[Saved entries]
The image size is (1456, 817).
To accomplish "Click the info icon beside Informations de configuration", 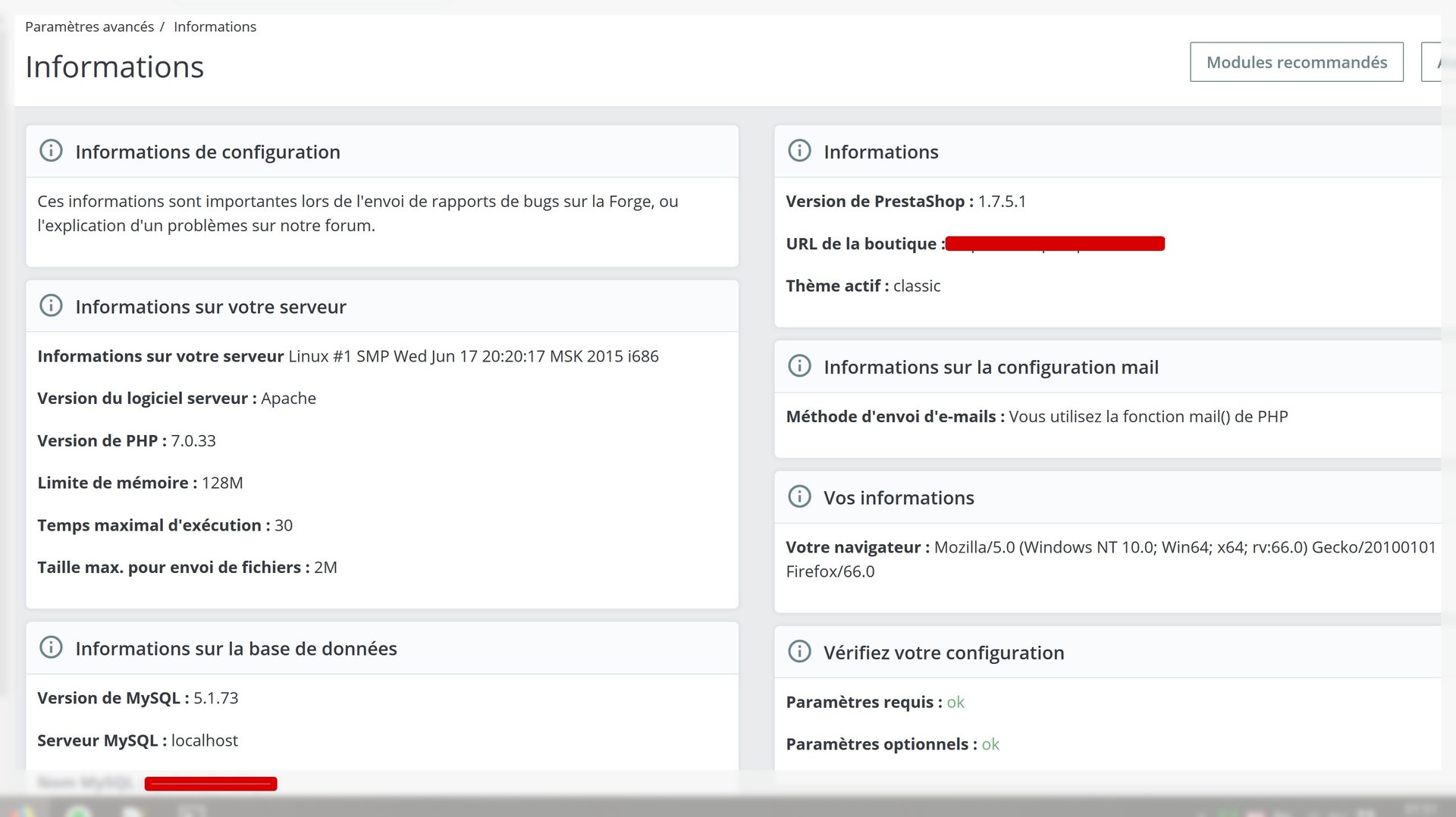I will pos(51,151).
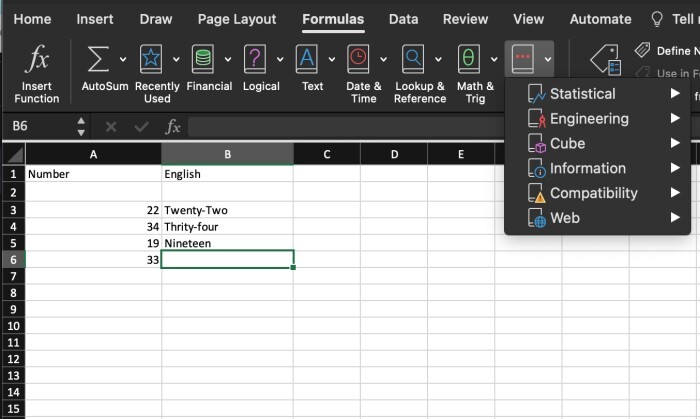Click the More Functions red book icon

tap(522, 60)
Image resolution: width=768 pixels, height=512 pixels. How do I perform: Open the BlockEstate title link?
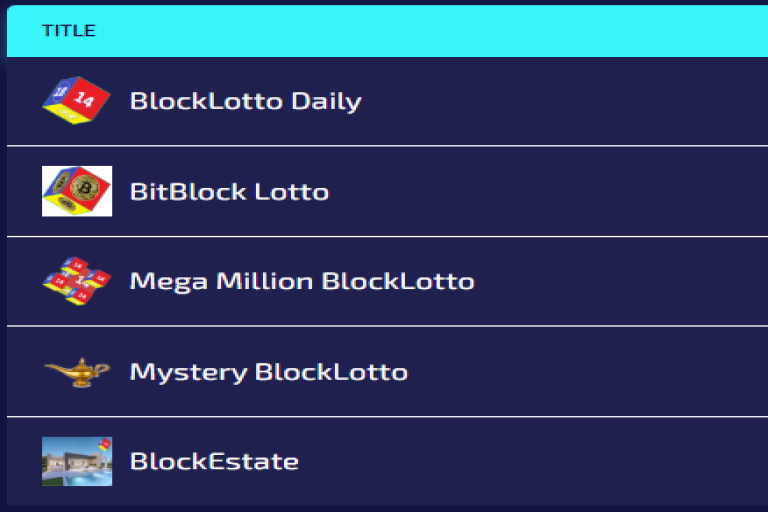point(214,461)
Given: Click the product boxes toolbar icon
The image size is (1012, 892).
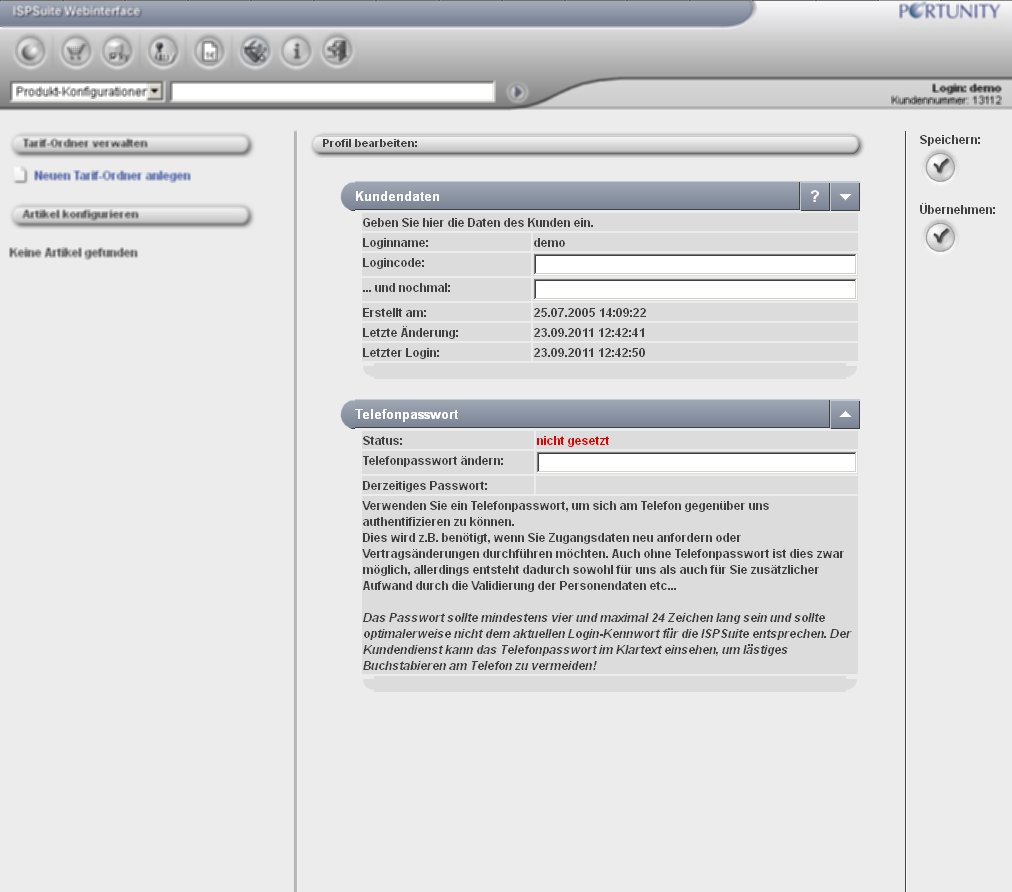Looking at the screenshot, I should [119, 51].
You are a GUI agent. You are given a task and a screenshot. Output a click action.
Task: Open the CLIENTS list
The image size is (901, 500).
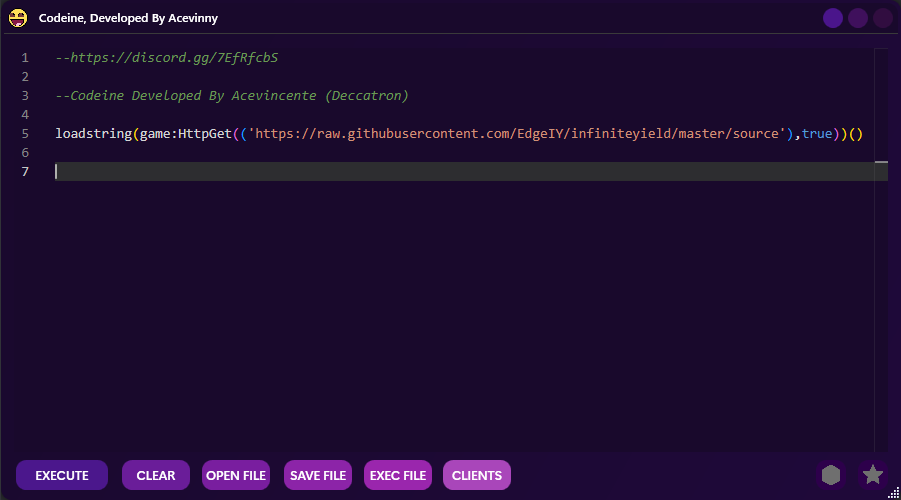click(477, 475)
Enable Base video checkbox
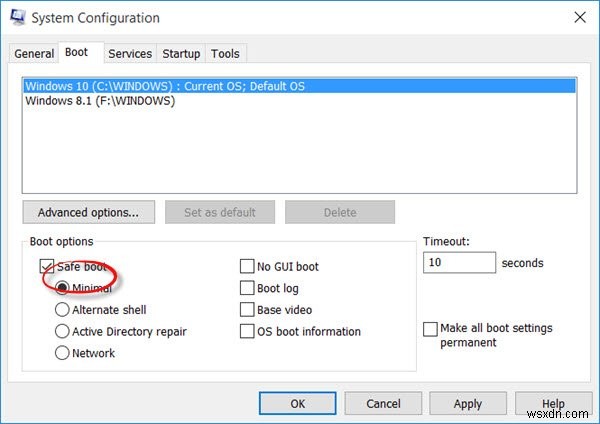The height and width of the screenshot is (424, 600). click(246, 310)
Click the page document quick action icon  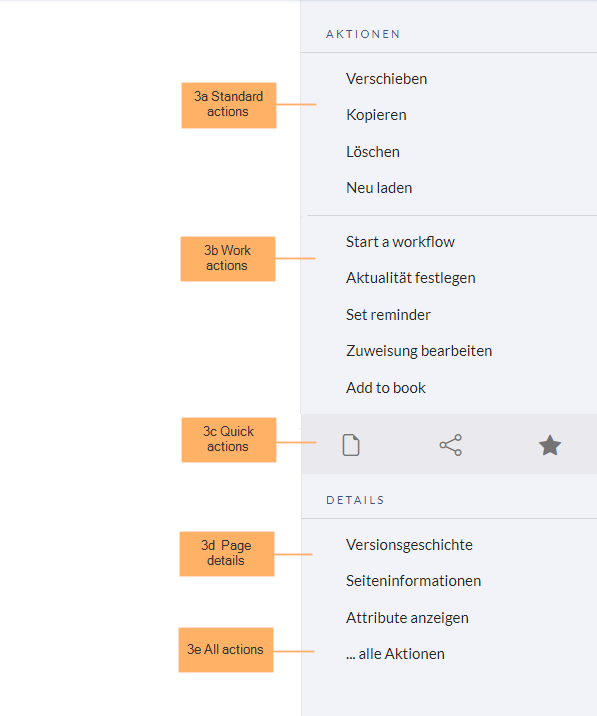point(351,445)
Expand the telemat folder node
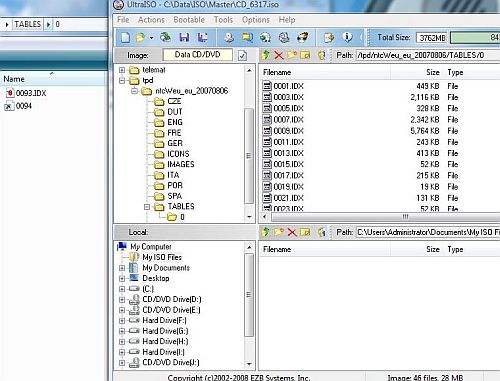 pyautogui.click(x=122, y=70)
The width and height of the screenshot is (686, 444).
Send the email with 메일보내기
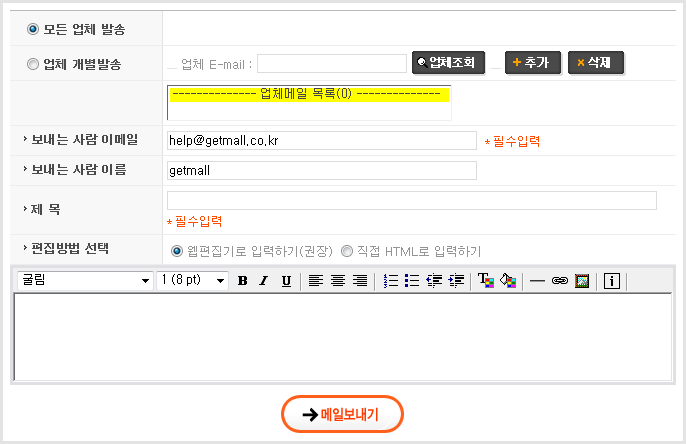tap(342, 414)
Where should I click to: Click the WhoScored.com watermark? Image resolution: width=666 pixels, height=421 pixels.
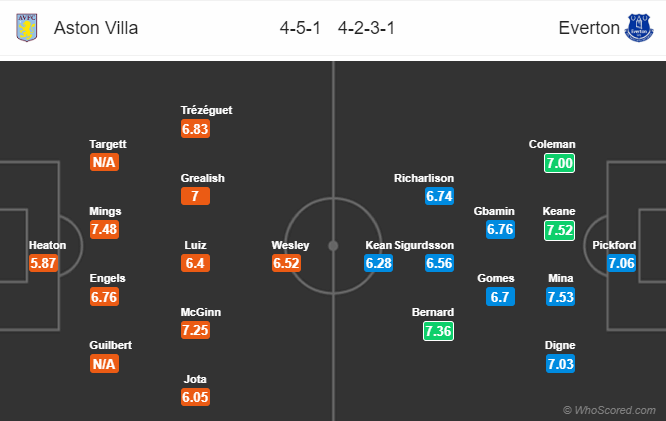pyautogui.click(x=609, y=410)
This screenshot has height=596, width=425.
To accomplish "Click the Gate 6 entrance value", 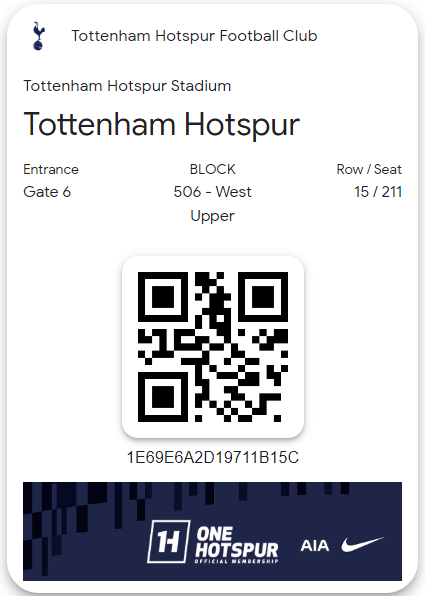I will pos(47,192).
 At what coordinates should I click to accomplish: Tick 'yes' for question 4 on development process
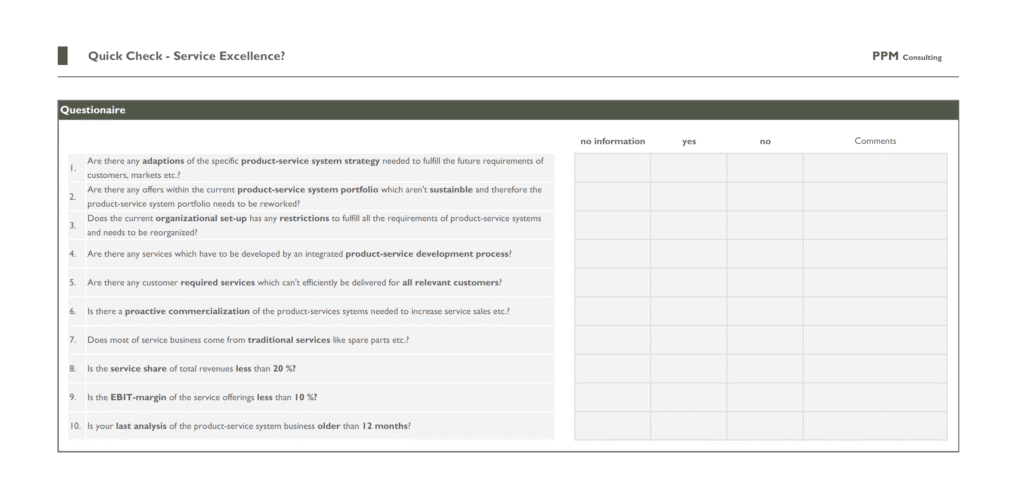coord(688,254)
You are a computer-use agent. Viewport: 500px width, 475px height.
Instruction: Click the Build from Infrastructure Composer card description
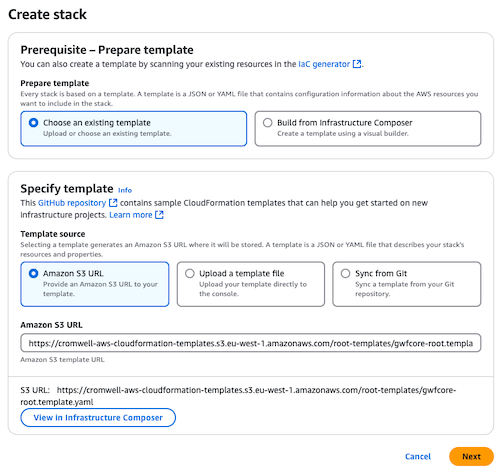tap(343, 134)
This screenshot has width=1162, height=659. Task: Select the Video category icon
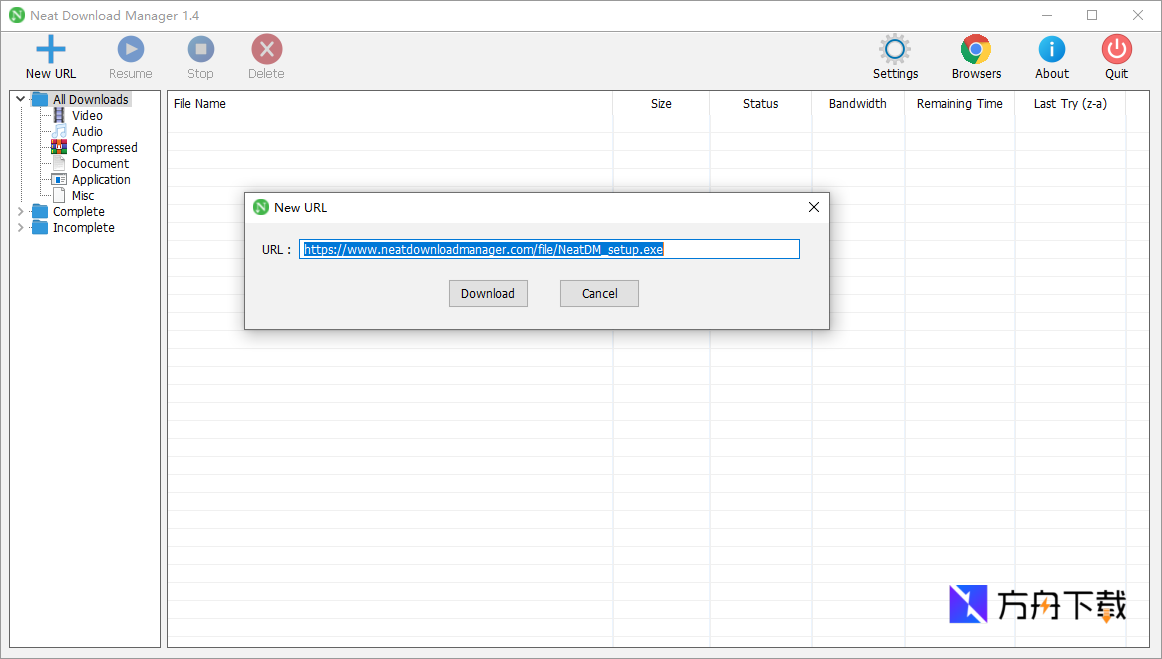tap(60, 115)
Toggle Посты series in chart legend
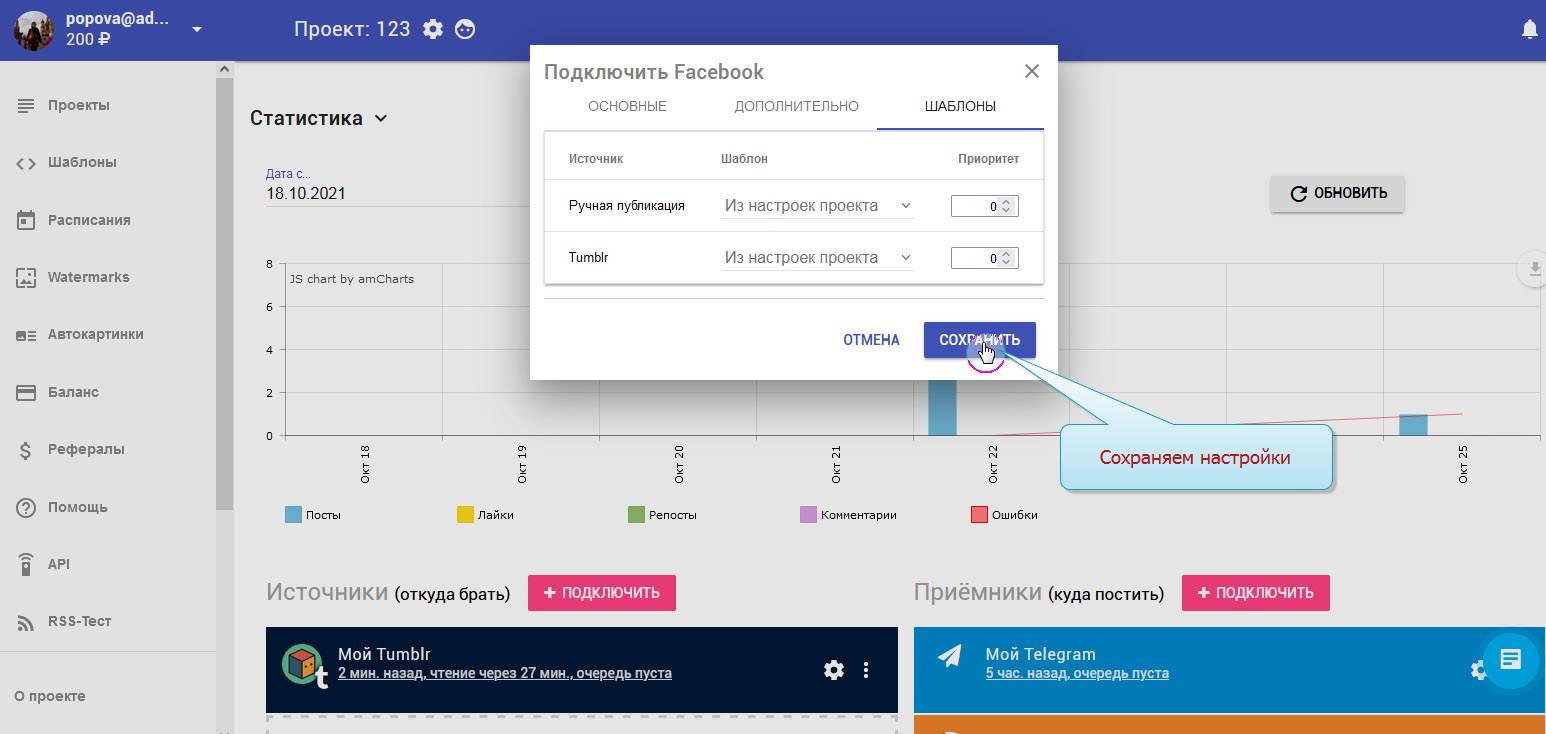The image size is (1546, 734). coord(293,515)
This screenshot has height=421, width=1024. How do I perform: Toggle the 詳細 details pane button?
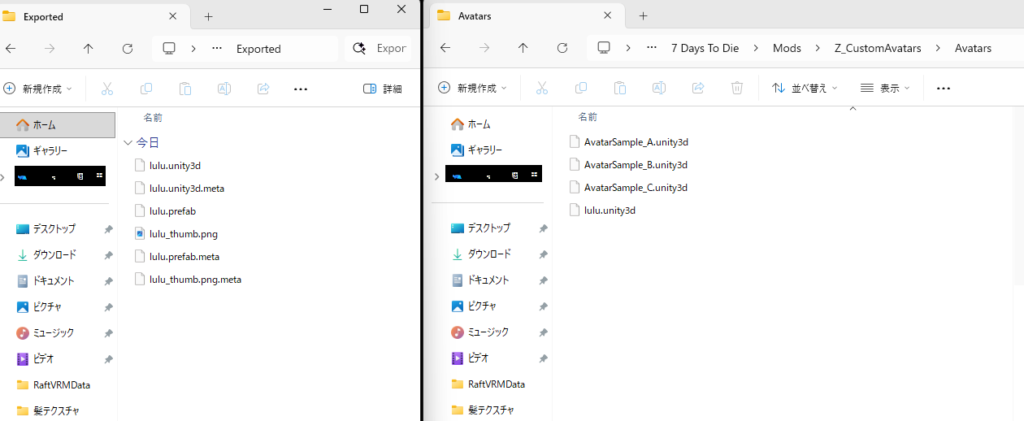(x=382, y=88)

### Aim of the task
Where does the word "agent" appear in the records? Copy every line that holds it.

### Answer space
You are a GUI agent. You are given a task and a screenshot. Output a click action.
You are a computer-use agent. Viewport: 500px width, 475px height.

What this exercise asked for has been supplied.